I picked one up at the library and read it.  Brought back memories of my childhood in the hills of Tennessee.  

My Grandfather Hunter was a Blacksmith, and Farmer.  I remember seeing him put iron tires on wagon wheels.  He made iron shoes for Horses and Oxen, and then shod the animals.  He always was making metal fixtures for wagons, and farm implaments.  He had me driving a team of mules at the age of seven to a farm wagon hauling hay down the creek from the hay fields up in the holler.  A few years ago I took my son Skyler and showed him the ruts ground in the slab rocks of the creekbed by wagon tires.  Five generations of Hunters drove wagons over those ruts.  I walked up the creek and showed him where they raised hay on a hillside field.  He could not believe the work involved in raising, mowing, raking, loading on wagons and hauling to the barns.  Then the horse powered rope and trolley system used to load it up into the loft.  All this done with Mules, Horses or Oxen.

My Grandfather Williams was a harness maker and Horse and Mule trader, as well as a Farmer.  He was also into Moonshining and Bootlegging too.  

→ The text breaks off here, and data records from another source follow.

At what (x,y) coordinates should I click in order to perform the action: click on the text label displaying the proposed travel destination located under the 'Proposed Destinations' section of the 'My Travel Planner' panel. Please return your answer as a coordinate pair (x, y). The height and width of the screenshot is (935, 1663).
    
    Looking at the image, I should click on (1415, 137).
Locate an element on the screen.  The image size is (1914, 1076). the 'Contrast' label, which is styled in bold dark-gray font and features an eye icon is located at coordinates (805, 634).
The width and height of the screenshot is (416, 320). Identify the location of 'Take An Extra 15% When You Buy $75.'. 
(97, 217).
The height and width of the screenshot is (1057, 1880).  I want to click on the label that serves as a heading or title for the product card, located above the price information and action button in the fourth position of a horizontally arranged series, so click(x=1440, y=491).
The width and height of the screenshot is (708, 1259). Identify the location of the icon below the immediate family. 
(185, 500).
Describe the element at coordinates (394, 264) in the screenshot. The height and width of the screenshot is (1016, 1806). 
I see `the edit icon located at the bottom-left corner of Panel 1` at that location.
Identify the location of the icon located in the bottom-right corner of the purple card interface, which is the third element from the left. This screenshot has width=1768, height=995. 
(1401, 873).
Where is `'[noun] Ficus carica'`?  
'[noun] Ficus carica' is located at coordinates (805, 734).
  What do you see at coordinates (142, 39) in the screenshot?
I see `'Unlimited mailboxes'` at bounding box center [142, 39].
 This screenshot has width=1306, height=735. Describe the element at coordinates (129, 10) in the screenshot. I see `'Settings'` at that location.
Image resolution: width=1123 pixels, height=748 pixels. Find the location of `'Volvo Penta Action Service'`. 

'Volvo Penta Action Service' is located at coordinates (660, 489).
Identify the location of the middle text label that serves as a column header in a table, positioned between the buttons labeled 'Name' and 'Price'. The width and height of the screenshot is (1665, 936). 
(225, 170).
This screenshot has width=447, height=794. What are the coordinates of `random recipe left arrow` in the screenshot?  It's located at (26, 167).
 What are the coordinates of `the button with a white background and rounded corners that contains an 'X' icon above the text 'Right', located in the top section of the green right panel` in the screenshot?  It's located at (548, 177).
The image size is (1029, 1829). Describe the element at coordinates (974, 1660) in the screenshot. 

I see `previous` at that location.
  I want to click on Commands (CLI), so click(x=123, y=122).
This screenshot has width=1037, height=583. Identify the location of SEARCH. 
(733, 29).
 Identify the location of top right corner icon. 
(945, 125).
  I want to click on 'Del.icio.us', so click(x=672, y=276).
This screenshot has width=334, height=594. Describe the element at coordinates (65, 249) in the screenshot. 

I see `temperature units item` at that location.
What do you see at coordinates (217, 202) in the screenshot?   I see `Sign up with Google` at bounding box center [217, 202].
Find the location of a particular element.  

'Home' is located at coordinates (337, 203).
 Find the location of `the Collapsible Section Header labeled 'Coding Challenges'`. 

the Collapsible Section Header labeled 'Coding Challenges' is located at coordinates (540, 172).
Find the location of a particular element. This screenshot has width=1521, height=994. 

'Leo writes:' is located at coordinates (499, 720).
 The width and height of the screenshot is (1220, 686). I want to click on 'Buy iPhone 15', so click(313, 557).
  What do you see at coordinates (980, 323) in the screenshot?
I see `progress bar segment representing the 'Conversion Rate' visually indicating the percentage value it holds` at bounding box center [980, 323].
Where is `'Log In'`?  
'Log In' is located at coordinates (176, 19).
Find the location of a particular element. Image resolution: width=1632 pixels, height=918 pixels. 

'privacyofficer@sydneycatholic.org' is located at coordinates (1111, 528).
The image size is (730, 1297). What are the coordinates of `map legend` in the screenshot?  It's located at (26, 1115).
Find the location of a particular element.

I remember both of them Killing and Butchering their own hogs, goats, and sheep.  Then salting down the meat and smoking it.  My Grandmothers would render the lard store it.  Everything got used, or sold.  The hides would be salted and sold in Red Boiling Springs, Carthridge, or Gainsboro.  They both built their own homes.  I don't mean they hired a contractor, I mean they laid the foundation themselves and did all the framing.  They put up the walls and roof.  Then finished the inside.  I remember in the early 50s, me sitting on a stool at a drill press, drilling pilot holes in Asbestos shingles so Dad and my Grandfathers could nail them on the side of the houses.  Without pilot holes the shingles would crack when nailed in place.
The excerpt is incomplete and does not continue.